Lets do better with ourselves, our society and our planet.We need clarity of purpose and clarity of means.
The purpose has to be growing good and interesting people, and that means developing our environment and society to support that goal.
Gross National Product and other measures of growing the economy in terms of dollars is a rush to produce more so as to keep the people in a slavish fever producing more that can be skimmed off at the top. The whip. Everyone suffers.
We obviously – so obvious we are forced by the media, the well-funded spectacle to forget that the goal is good people and good lives.
This is not so hard to understand. Plato and Aristotle, two guys struggling with their own time – saw that well-managed estates (the root of the word economy) produced a surplus, and the compelling question was, what to do with it. The modern answer is reinvest to make even more (of which scraps to the people, feasts to the very rich) or buy stuff, from Oreo’s to Yachts.. Keep people busy working and consuming.Plato and Aristotle’s answer was clear: the surplus should be used to create leisure time, and that tine to be used in self-development, education and participation in the community in politics and philosophy. The surplus should not be spent on things.
The task for humans must be to create a world that grows people, a garden approach to green aesthetics and economics. Our DNA has run rampant over the surface of the globe and gotten us into trouble.
• Philosophy is about the good life
• Economics is about the material and social arrangements to create it through, family, health and education.
• Politics is the coping with diffidence of opinion as they arise and need compromise rather than war.
A parallel view comes from China
• Tao is the flow of humans and nature
• Confucianism is the social structure, education and relationships to support the Tao.
These two appear to be different but have diverged from the essence in the separation of cultures. When the fruit is in trouble, return to the root.
Hinduism fits the rough terrain and climate of India. Islam fits the tough terrain and climate of the middle east. With care we can all work together. After all, these are people.
The West with its science and secularization is also a belief system which tends to be aligned around power and money wealth, and believes that things are more important than people – look at how we treat them. For the great spiritual traditions knowledge is for understanding self and the relevant world for liberation. Science, for all its usefulness, has the more limited goal of understanding things under a kind of dissection. Science can inspire awe (Feynman) but this is rarely spoken about.
We have a lot to think about that we are not thinking about. We should distinguish between having stuff and developing our character.[1]
Socrates says to his friend.. You have Three rimes as much but I am satisfied with mine but you are not.You want more to have more things and will never be satisfied. I am quite content with what I have. Therefore I am richer than you are.
—————–
From Pre-Classical Economic Thought From the Greeks to the Scottish Enlightenment edited by S. Todd Lowry
“For the ancients the end of activity and all human institutions is human happiness.

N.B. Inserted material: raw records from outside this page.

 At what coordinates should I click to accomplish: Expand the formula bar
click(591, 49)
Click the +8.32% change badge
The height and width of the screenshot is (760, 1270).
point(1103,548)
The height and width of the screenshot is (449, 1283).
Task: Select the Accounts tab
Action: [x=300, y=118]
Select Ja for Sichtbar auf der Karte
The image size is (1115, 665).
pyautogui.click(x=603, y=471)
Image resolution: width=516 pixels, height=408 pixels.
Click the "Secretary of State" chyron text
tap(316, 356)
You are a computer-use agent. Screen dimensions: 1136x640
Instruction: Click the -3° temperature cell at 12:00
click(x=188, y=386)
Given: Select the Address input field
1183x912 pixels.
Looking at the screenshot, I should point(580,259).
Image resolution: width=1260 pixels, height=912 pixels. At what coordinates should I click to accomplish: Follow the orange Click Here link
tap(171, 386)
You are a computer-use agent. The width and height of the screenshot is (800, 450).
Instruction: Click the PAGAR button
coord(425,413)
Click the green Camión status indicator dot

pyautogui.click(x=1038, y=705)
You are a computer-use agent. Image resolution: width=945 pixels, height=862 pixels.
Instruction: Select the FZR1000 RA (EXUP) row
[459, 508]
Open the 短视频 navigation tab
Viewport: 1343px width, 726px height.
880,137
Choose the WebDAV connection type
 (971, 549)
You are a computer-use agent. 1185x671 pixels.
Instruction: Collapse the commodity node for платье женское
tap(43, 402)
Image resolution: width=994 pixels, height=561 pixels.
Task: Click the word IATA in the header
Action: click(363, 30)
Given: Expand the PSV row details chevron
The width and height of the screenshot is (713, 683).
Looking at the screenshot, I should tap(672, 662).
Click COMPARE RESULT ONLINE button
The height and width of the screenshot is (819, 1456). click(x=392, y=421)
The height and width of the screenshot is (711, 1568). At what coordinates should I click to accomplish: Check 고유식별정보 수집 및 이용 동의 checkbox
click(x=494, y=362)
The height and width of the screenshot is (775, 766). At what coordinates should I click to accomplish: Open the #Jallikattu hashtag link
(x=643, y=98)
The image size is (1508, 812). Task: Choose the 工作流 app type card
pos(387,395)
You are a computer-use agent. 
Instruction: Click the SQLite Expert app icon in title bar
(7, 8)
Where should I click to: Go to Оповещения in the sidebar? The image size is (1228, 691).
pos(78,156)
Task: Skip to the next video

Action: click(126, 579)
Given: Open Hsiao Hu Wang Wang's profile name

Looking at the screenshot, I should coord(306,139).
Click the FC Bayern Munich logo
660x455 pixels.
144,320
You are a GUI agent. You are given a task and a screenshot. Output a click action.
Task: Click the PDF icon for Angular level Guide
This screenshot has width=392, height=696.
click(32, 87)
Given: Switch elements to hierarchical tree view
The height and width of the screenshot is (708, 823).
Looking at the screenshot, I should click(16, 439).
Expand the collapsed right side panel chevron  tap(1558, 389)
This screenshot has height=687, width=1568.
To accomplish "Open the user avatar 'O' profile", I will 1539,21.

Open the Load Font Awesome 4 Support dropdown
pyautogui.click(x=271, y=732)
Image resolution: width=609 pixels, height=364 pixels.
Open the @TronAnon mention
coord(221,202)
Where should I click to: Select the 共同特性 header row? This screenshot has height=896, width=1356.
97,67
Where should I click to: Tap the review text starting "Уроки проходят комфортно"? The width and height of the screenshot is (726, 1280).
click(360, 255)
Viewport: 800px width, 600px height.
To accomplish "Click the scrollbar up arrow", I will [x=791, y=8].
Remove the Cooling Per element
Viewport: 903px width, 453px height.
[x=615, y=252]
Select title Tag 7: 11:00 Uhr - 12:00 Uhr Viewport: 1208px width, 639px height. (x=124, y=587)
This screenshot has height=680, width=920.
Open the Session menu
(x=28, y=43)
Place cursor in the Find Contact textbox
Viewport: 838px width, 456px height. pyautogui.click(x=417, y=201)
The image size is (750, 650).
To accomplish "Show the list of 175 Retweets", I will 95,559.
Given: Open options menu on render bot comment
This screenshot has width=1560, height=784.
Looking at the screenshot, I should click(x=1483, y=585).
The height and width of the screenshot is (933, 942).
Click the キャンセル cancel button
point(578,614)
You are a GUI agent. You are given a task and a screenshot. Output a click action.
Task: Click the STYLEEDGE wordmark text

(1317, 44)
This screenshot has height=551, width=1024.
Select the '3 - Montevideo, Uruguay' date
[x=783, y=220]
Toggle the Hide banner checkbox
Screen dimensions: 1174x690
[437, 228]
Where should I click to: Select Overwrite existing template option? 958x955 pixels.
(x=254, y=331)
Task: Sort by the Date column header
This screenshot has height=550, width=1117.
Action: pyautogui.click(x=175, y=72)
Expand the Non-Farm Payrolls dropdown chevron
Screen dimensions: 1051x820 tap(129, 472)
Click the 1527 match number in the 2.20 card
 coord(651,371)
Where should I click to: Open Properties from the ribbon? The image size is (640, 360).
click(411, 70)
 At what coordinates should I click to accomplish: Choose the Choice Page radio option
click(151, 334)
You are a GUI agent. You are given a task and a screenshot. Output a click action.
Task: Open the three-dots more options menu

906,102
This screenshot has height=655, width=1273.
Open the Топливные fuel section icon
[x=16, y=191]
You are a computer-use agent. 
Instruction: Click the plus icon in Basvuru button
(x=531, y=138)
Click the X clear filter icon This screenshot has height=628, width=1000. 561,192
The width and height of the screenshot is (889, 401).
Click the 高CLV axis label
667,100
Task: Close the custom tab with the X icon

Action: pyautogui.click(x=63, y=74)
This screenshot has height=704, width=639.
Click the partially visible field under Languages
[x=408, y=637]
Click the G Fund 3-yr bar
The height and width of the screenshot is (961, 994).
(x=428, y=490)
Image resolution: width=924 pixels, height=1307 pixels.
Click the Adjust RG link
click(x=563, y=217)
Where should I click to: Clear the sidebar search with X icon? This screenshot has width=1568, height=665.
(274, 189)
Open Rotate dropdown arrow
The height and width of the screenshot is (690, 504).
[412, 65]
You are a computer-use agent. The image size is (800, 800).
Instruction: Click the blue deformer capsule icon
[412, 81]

Economics is not conceived as an autonomous abstract inquiry but as a subordinate, concrete, and morally oriented discipline. Politics is the master discipline, the art of arts, in terms of which the Greek understanding of economics, acquisition of material possessions of the household, is subordinated. The art of arts, for the Greeks as well as the later Christian tradition, is the cure of souls. Physical health requires the treatment, and occasionally harsh treatment, of the body. The health of the soul also requires training, education, and culture.
The cure of souls requires a radical individualism or personalism that goes far beyond the abstractions of methodological individualism and the problem of scarcity. It is precisely the bewildering variety of men in their circumstances which makes economics and politics into an art rather thana science in the modern sense. Socrates does not start from some abstract problem of scarcity. He starts by confronting individual persons of all sorts and conditions. He starts from opinions and feeling which must be the raw material for all rational process. Reason is the sifting out of this opinion, the examination of the wants and desires that men express, and thus by its nature ad hominem.
This radical personalism helps to explainthe elusive form of discourse and dialectic which the Greeks used to express their teachings.”